WHAT YOU NEED TO DO:
1. According to the AFS server message, how many VLDB entries did vos delentry delete when it was run on the first server?
2. Continue the AFS server message from the point where it stops.

PASSAGE PROVIDED:
I did mean /etc/openafs/server/CellServDB, but, like the original  
server, this new (second) server is both a file server and a VLDB  
server.

> vos setaddr, you mean?  vos delentry is what will fix the above; you need
> to delentry the replication site on 192.168.26.10, ...

No, vos delentry. But, I'm happy to report that it did do the trick  
after I ran it again on the first server:

    ~# vos delentry -server 192.168.26.10
    Deleting VLDB entries for server 192.168.26.10
    ----------------------
    Total VLDB entries deleted: 1; failed to delete: 0
    ~# _

This also had one further, unexpected result:

    ~# vos examine root.cell -noresolve
    VLDB: no such entry
    ~# _

Oops! At this point, the AFS filesystem was unavailable. However, a  
vos listvol showed that it was still there:

    ~# vos listvol localhost |grep root.cell
    root.cell                         536870915 RW          6 K On-line
    root.cell.readonly                536870916 RO          6 K On-line
    ~#

So, I ran "vos syncvldb localhost a" and "vos syncserv localhost a"

ROWS:
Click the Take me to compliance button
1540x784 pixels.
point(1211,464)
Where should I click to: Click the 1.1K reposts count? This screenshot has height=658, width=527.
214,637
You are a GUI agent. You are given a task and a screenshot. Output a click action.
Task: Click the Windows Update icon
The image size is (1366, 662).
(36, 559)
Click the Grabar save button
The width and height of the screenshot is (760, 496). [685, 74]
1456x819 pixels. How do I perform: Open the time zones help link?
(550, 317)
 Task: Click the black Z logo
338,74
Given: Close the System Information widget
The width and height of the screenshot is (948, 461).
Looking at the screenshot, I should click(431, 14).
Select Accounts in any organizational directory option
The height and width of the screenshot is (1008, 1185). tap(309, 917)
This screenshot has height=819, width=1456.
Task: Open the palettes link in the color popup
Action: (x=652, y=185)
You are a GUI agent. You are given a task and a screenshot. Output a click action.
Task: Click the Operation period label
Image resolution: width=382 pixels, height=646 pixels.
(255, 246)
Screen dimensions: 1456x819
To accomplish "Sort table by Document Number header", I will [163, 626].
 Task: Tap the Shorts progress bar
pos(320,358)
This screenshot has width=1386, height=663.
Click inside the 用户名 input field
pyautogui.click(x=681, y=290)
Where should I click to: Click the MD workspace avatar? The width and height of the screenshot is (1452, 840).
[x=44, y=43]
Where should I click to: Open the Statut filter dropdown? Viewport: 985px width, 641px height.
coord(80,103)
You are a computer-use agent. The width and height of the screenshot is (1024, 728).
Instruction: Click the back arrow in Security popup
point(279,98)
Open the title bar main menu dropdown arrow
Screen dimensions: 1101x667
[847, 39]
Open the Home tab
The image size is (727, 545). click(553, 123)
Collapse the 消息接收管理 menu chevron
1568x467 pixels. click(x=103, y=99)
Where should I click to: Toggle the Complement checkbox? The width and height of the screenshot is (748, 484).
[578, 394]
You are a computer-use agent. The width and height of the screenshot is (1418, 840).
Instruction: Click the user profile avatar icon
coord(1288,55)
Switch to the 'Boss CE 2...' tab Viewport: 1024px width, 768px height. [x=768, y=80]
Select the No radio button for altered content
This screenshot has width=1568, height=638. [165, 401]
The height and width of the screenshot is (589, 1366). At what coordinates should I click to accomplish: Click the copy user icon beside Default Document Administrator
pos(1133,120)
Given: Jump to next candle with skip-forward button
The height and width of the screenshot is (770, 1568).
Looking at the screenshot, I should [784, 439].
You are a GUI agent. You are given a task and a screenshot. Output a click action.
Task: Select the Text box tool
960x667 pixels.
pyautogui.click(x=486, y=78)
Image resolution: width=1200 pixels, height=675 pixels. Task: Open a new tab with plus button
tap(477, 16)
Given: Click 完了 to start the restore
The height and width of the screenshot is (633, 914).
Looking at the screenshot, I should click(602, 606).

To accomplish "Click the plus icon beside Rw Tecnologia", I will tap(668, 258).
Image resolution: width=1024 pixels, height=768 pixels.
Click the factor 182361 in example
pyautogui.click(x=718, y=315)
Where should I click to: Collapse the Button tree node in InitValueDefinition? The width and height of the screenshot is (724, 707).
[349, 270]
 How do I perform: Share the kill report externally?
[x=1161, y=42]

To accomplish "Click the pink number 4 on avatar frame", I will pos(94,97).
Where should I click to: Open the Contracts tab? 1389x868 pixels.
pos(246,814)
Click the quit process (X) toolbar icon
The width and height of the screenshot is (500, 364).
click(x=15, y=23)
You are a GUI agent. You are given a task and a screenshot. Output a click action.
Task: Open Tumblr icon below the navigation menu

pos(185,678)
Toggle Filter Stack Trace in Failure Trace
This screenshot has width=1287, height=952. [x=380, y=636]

EXPECTED RESULTS:
1. One entry was deleted, and none failed to delete.

2.
and got it back. After that I could access the directory tree again.

I might add that vos syncvldb also gave a list of warnings about  
orphaned volumes. After following that up with vos syncserv, I found  
that I could run "vos delentry -server 192.168.24.10" (the internal  
interface of the first AFS server) and it would report 14 entries  
deleted. Repeating vos delentry would result in zero deletions, but 14  
could be deleted again after repeating the previous vos syncvldb and  
vos syncserv commands. For a while I wondered what to do about this,  
but when I checked it again later, these problems seemed to have  
disappeared on their own. Now everything looks to be just fine.